A decisão do Palácio do Planalto de adiar o anúncio de uma suposta reforma ministerial para depois da votação do impeachment leva ao paroxismo a fisiologia política que domina as negociações do governo com o baixo clero no Congresso, uma chantagem explícita.
Tem o mesmo significado da nota partida ao meio que o coronel político dava antes da votação, que só seria completada depois da vitória apurada nas urnas. Ou do par de sandálias, um pé entregue de cada vez para não haver traição.
O governo está distribuindo pequenos brindes aos partidos que se dispõem a negociar – cargos de segundo e terceiro escalões -, guardando o verdadeiro butim (e não botim, como saiu aqui outro dia por erro de digitação) para depois da eleição.
Mas essa atitude deve estar também causando dúvidas nos novos potenciais parceiros, que não terão nenhuma garantia de que, passada a tempestade, os verdadeiros amigos do governo no espectro da esquerda partidária é que dominarão o ministério, sobrando as migalhas de sempre para os recém-chegados.
A reação da presidente Dilma à proposta de eleições gerais para resolver o impasse político deve ser interpretada como uma ironia, mas revela que ela estaria disposta a pensar no assunto, caso todos os parlamentares se dispusessem a renunciar também. Inclusive o vice-presidente Michel Temer.

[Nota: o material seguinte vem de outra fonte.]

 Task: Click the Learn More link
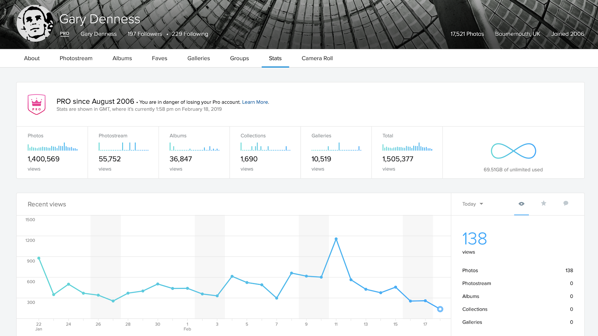point(255,102)
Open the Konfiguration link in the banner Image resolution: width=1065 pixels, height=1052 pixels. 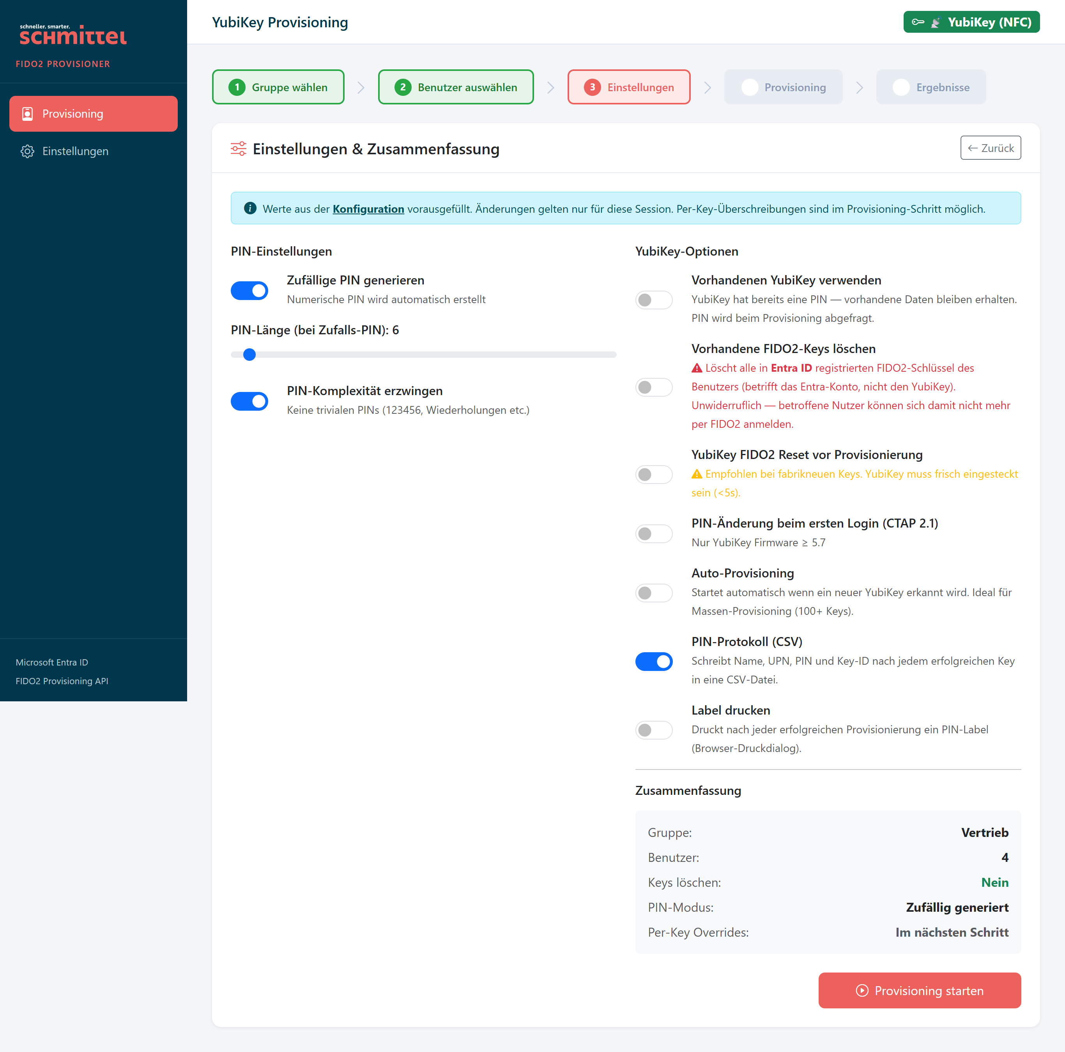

“Nem Dilma, nem Temer”, o lema lançado pelo Rede de Marina Silva, vai ao encontro de propostas diversas que volta e meia surgem no noticiário, ora vindas do próprio entorno do Palácio do Planalto, ora de setores oposicionistas que ainda não aderiram ao impeachment.

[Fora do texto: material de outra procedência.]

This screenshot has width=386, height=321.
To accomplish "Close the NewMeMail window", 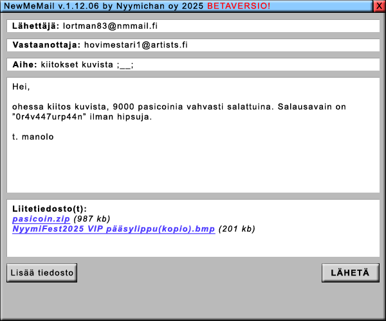I will pyautogui.click(x=380, y=6).
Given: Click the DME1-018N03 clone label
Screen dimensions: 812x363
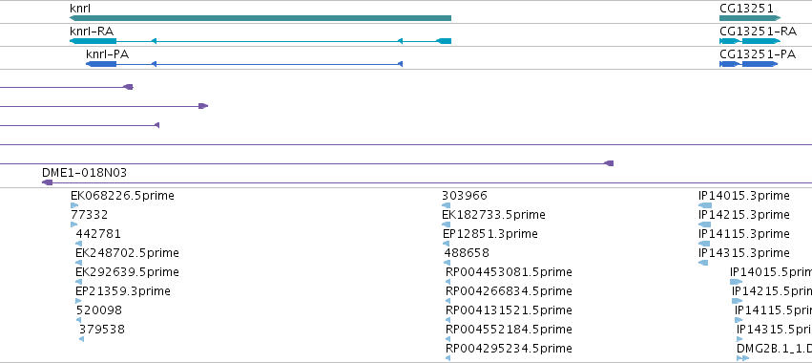Looking at the screenshot, I should (x=84, y=173).

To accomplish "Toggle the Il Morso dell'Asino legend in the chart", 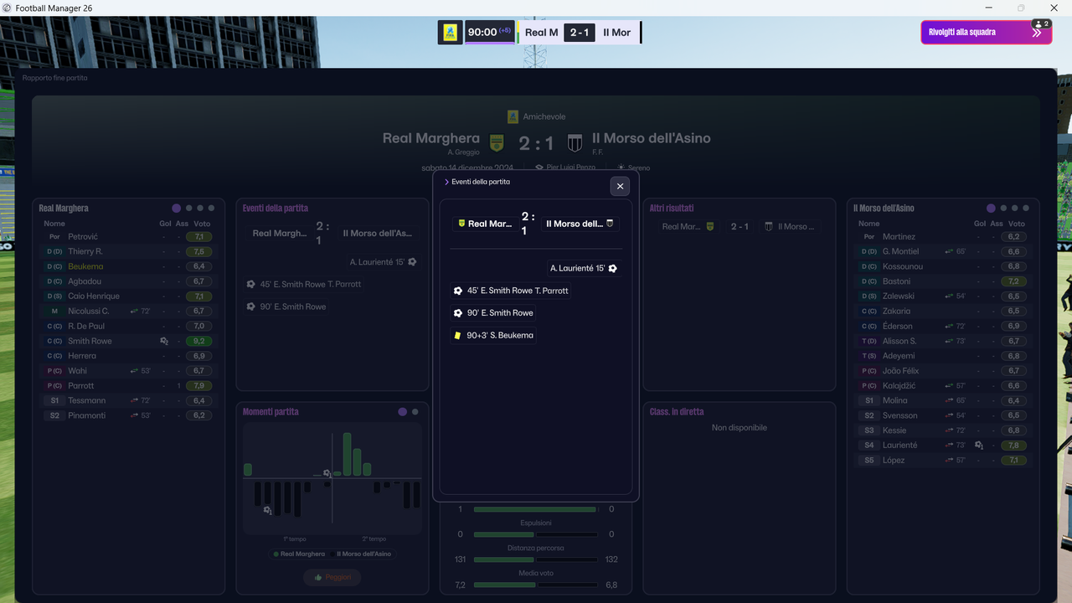I will pyautogui.click(x=363, y=554).
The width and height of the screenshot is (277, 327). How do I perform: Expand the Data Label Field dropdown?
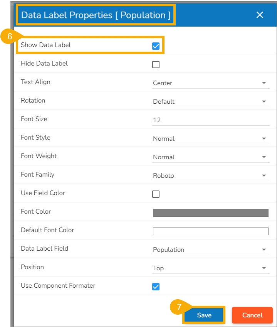point(211,250)
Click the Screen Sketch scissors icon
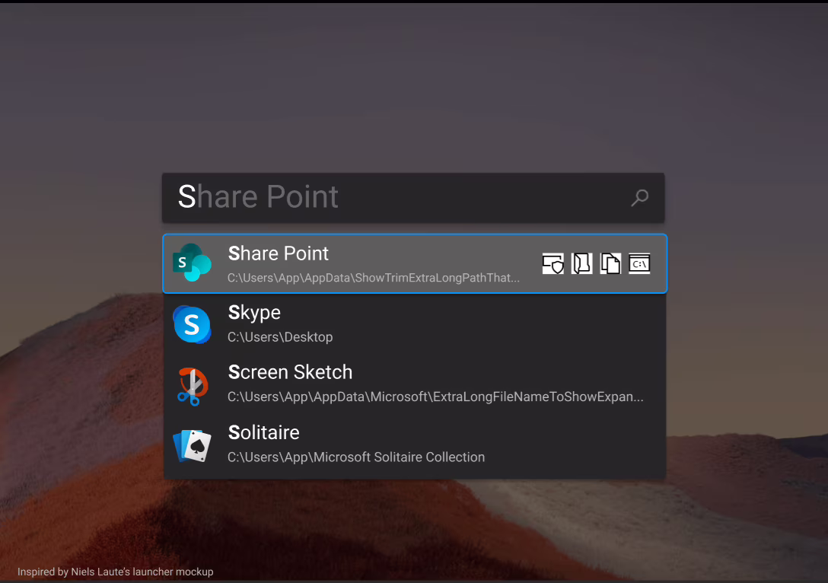Viewport: 828px width, 583px height. pos(192,385)
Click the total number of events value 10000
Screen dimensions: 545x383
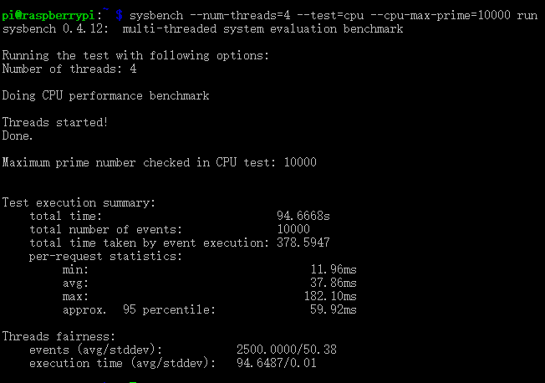point(293,229)
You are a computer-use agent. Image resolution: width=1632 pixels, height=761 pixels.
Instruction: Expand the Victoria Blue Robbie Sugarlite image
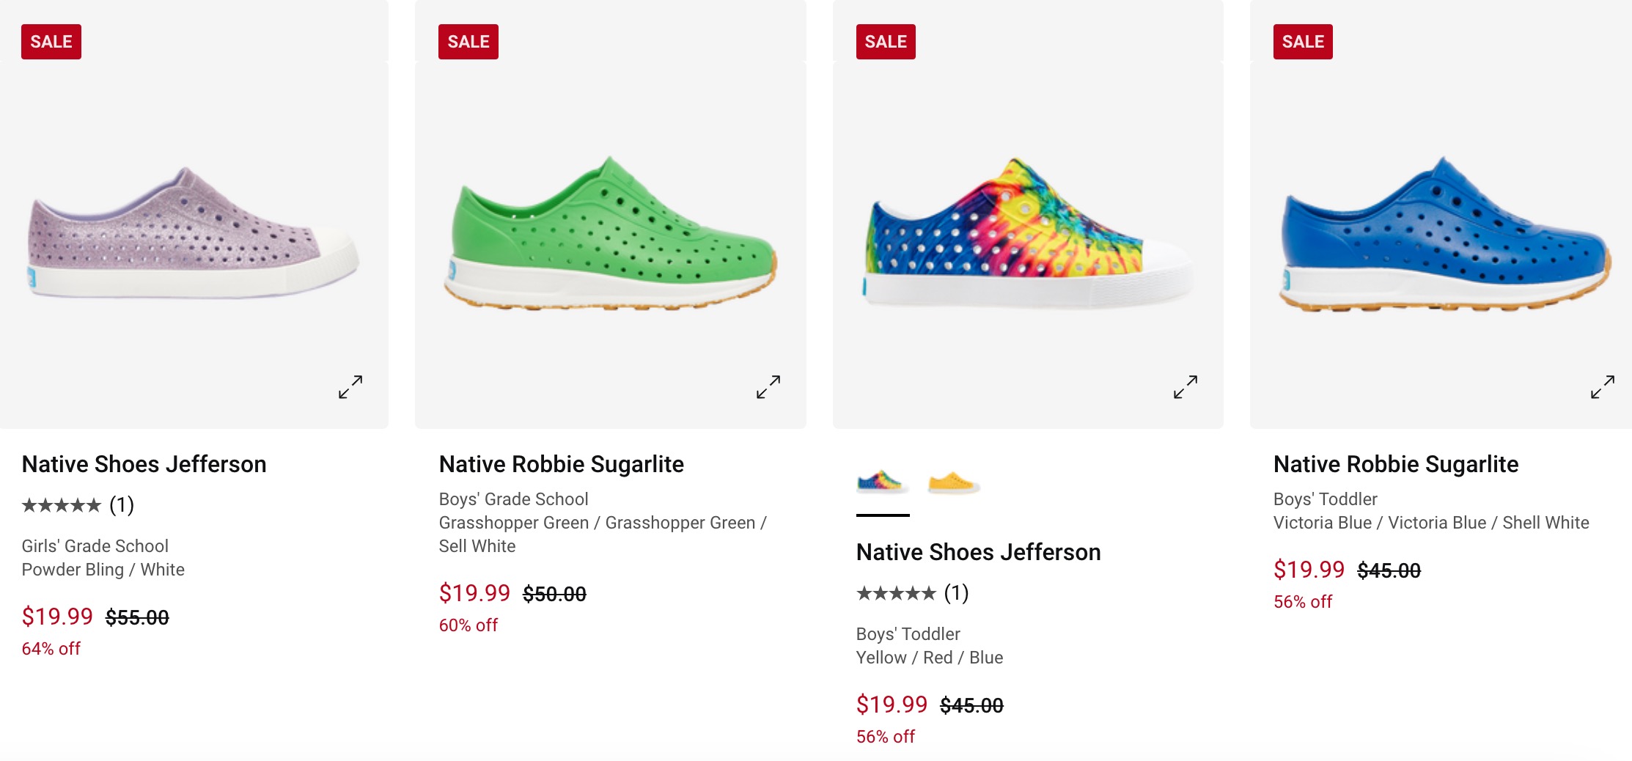[1602, 386]
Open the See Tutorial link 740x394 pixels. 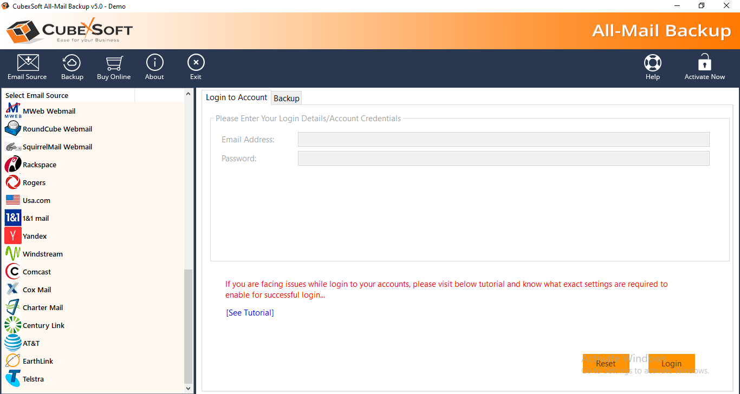250,313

Mas não passa de um golpe, esse sim significando uma ruptura institucional, como bem definiu o novo presidente do PMDB, senador Romero Jucá. Junte-se essa proposta esdrúxula com a decisão do ministro do Supremo Tribunal Federal (STF) Marco Aurélio Mello de determinar que a Câmara aceite um pedido de impeachment contra o vice Temer feito por um advogado, e teremos uma visão completa do caos institucional em que estamos mergulhados.
A decisão do ministro do Supremo não terá nenhum efeito prático, a não ser confundir as informações. A Câmara tem todo o direito, e obrigação até, de recorrer, e mesmo que seja obrigada a cumpri-la enquanto recorre, os trâmites burocráticos para a formação dessa suposta comissão darão tempo suficiente para que o plenário do Supremo derrube esse arroubo autoritário do ministro Marco Aurélio Mello, que nem mesmo a má fama do presidente da Câmara Eduardo Cunha justifica.

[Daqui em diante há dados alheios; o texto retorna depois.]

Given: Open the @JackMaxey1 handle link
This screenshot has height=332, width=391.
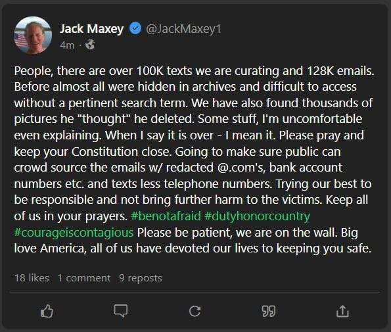Looking at the screenshot, I should [x=183, y=29].
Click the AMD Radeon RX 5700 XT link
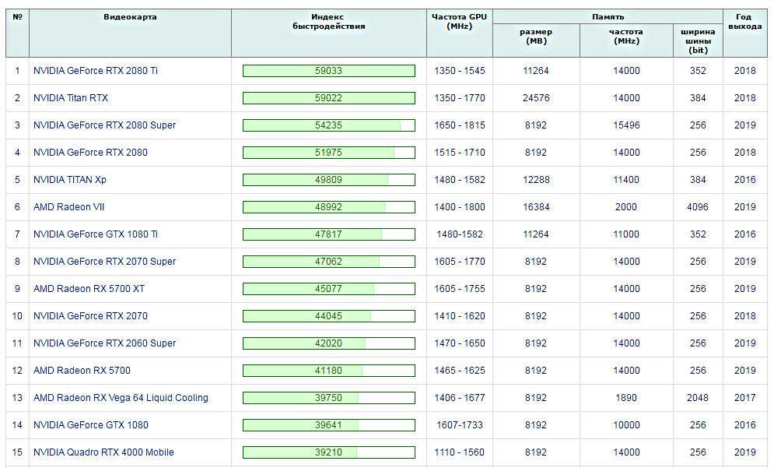 (x=89, y=289)
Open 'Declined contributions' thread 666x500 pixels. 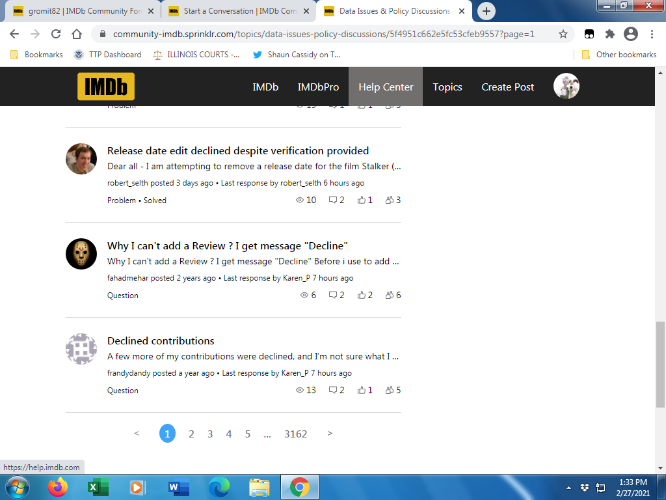point(161,340)
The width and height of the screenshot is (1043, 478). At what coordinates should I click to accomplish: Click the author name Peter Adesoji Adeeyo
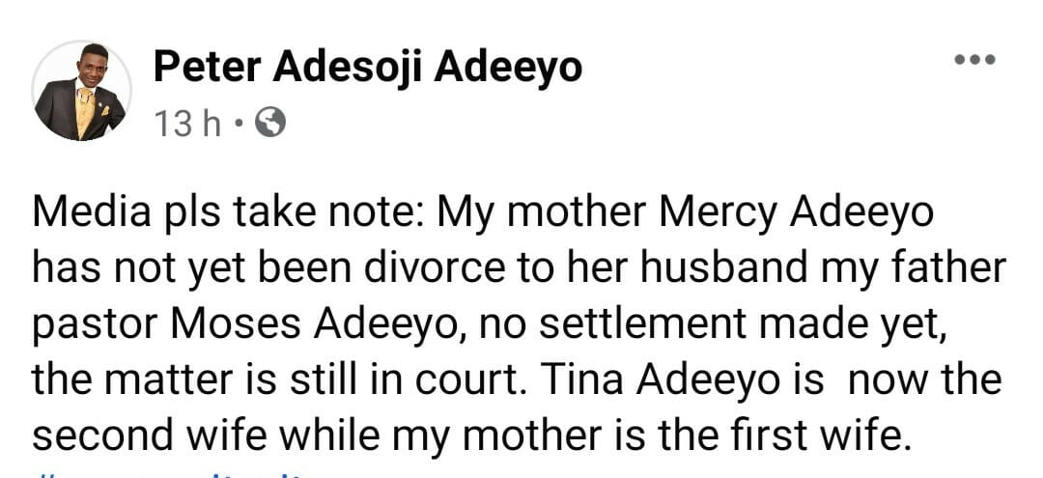[367, 68]
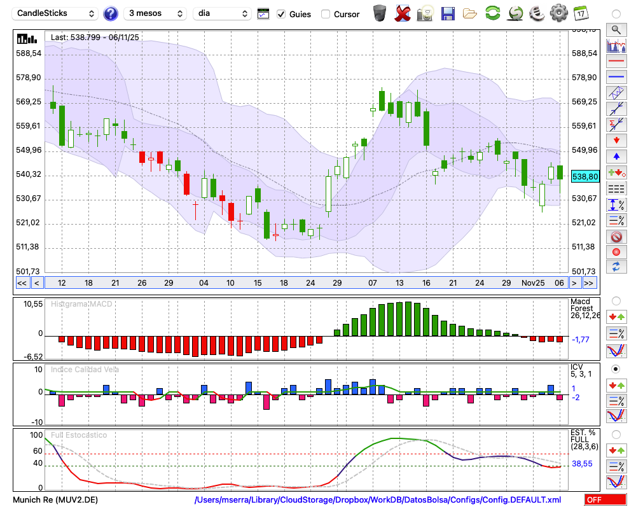Click the blue up arrow marker tool
The width and height of the screenshot is (636, 509).
tap(616, 156)
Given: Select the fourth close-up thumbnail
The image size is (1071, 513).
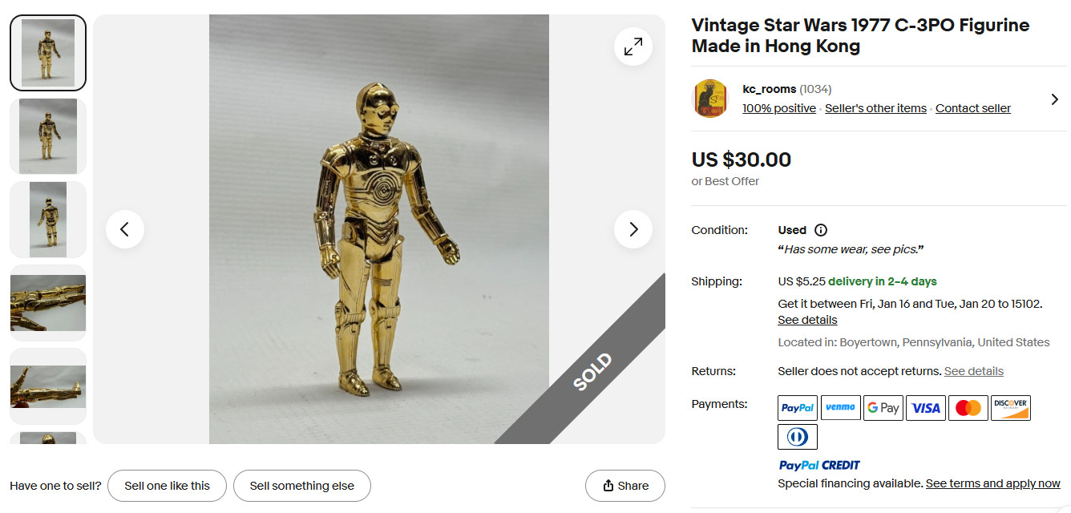Looking at the screenshot, I should pyautogui.click(x=48, y=303).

É uma clara interferência em outro Poder e, segundo a quase unanimidade dos juristas, não há base legal para permitir tal decisão.
A proposta de eleição geral só se justificaria se não houvesse solução institucional para a crise política, mas o impeachment é um instrumento constitucional que pode dar margem a um recomeço, mesmo que um governo Temer não seja ao gosto deste ou daquele líder, ou mesmo do cidadão comum.
Assim como a presidente Dilma não está sendo processado por ter sido uma presidente disfuncional, mas por crimes de responsabilidade já definidos claramente, também o vice Michel Temer não pode ser impedido de assumir por uma suposição de que não terá condições de governar ou, para os oposicionistas, por não ser um político confiável. Se assim for, que o PT não o escolhesse para sua chapa presidencial.
Se, em seu governo de transição até 2018, Temer for atingido por uma bala perdida vinda da Lava Jato, ou se o Tribunal Superior Eleitoral (TSE) chegar à conclusão de que houve abuso do poder econômico na eleição presidencial de 2014 e anulá-la, aí sim teremos nova eleição para presidente da República, dentro do que está previsto na Constituição.
Há quem veja na perambulação do ex-presidente Lula pelos palanques, um treinamento intensivo para a próxima campanha de 2016, um indício de que ele estaria esperando a decisão por uma eleição presidencial antecipada, e não exatamente defendendo o mandato de Dilma.
De nada adiantará essa predisposição. No entanto, se o Supremo não lhe der foro privilegiado, pois as investigações da Lava-Jato caminham para incriminá-lo como o chefe do esquema de corrupção montado pelos governos petistas nos últimos 14 anos.